The international think tank warns the Irish pensions system is too "basic" and should offer more flexible payments.
These would offer lower payments for those who keep working beyond 66, with the reward that they would receive higher benefits once they are fully retired.
'Pensions at a Glance 2017' said more reforms are needed across OECD countries to cope with the impact of an ageing population, more inequality among the elderly and new work practices.
It said that the pace of state spending on pensions is expected to slow, but recent reforms will lower the income of future pensioners. There should be more provision for people who stay at work beyond the retirement age, allowing them to push back their pension but get higher payments once it kicks in. However, it said only about 10pc of Europeans aged 60 to 69 currently combine work and pensions.
The report noted that the Irish State pension pays the same benefit to everyone no matter when they retire. In this respect, it said the system creates no incentive or disincentive to work longer or part time.
But it said "at the same time, there is no possible way to smooth pension payments by, for example, allowing claimants to claim lower initial benefits and combining these with wages". It also noted the State pension offered no flexibility in relation to early retirement, which was not possible under any circumstance.
"In the United Kingdom, for example, early retirement with a lump sum is possible from the age of 55 for men, 10 years prior to the normal retirement age when the basic components can be claimed," it said.
"In Ireland, individuals can retire at age 50 with the defined contribution pension, but the basic pension cannot be claimed before the age of 66."

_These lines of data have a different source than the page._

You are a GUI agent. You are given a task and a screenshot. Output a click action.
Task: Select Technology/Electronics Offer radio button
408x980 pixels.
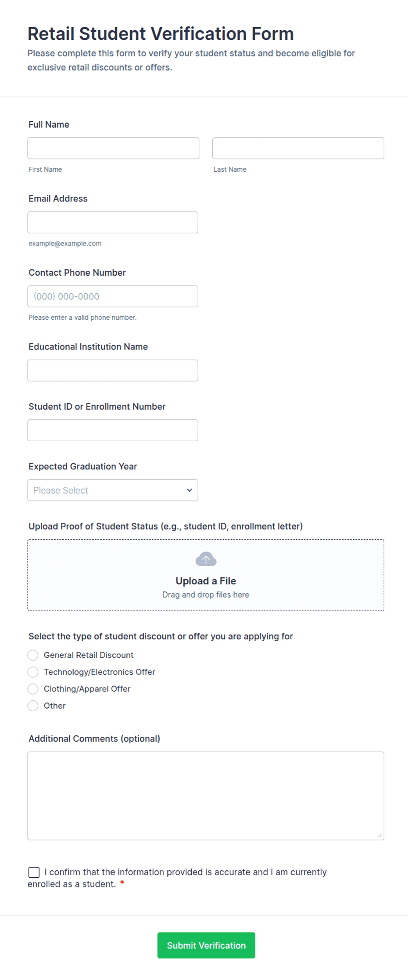33,672
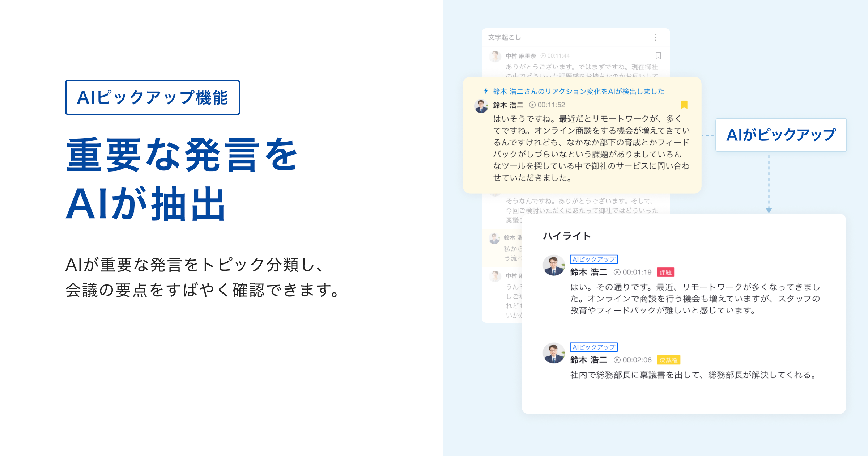This screenshot has width=868, height=456.
Task: Click 鈴木 浩二 avatar in yellow transcript card
Action: click(x=481, y=106)
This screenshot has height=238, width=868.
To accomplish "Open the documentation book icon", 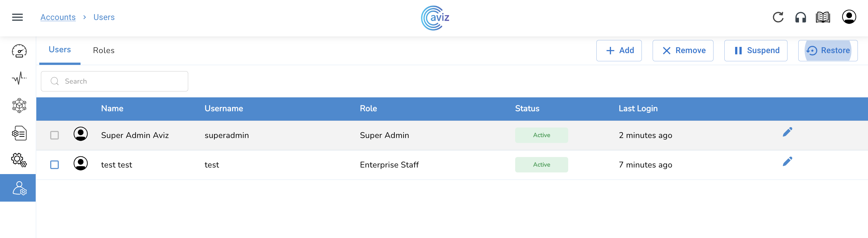I will 823,17.
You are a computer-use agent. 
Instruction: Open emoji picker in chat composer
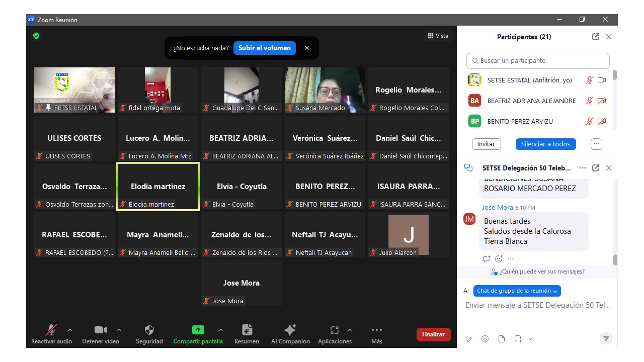click(485, 339)
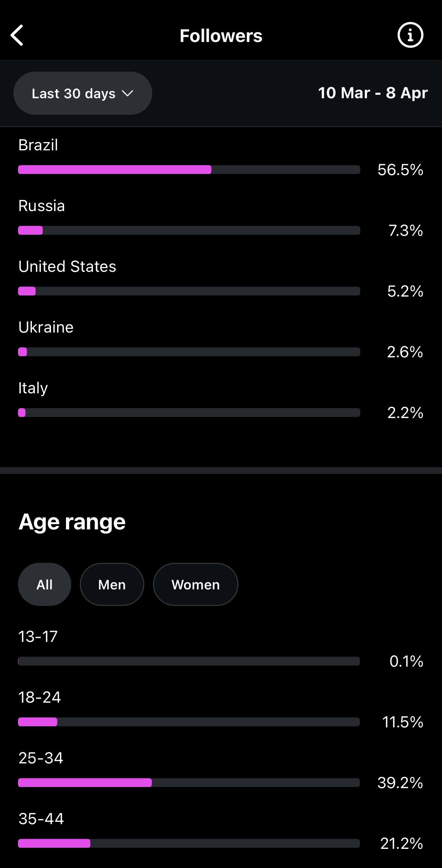This screenshot has width=442, height=868.
Task: Tap the Russia follower bar
Action: (189, 230)
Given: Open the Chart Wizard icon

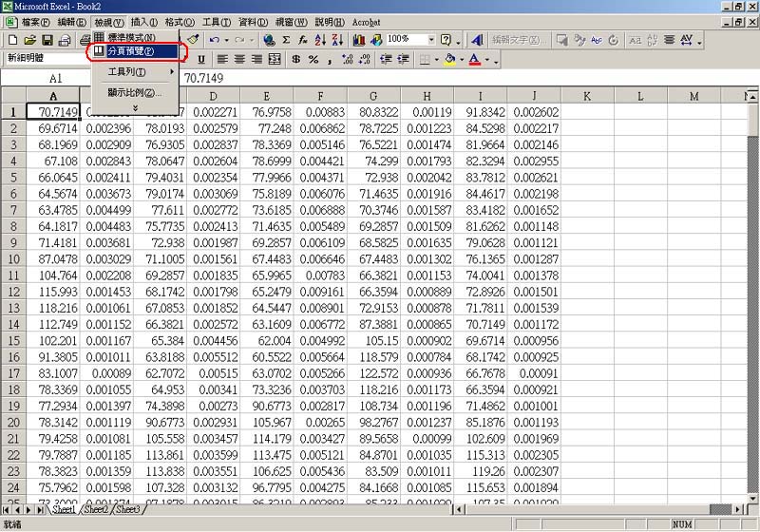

Although some people are in defined contribution schemes, many workers here just rely on the State pension.
Age Action spokesman Justin Moran said the concept of lower State pension payments for semi-retired workers to boost their income down the road was "an interesting idea".
"We would have long argued for greater flexibility in giving older people more control over their pensions. This deserves to be investigated." He also said allowing for early retirement is a good idea as there are jobs like construction and homecare that take a physical toll on workers.
"Those who put forward the idea of extending the retirement age are more often than not people who are working in offices, not these types of jobs," he said.
The report also said that public pension payments were low in Ireland, the UK, Canada and the US.
OECD secretary-general José Ángel Gurría Trevino said bold action by governments was needed to meet the challenges of "financial sustainability and pension adequacy".
"The world of work is changing fast and policymakers must ensure decisions made today take this into account and our pension and social protection systems do not leave anyone behind in retirement," he said.
However, the report was not completely negative about Ireland's pensions set up. It said that voluntary pension plan coverage was high in Ireland, at above 40pc.
It said Ireland was one of seven countries to alter the pension tax rules by scrapping the tax levy that was introduced during the financial crisis.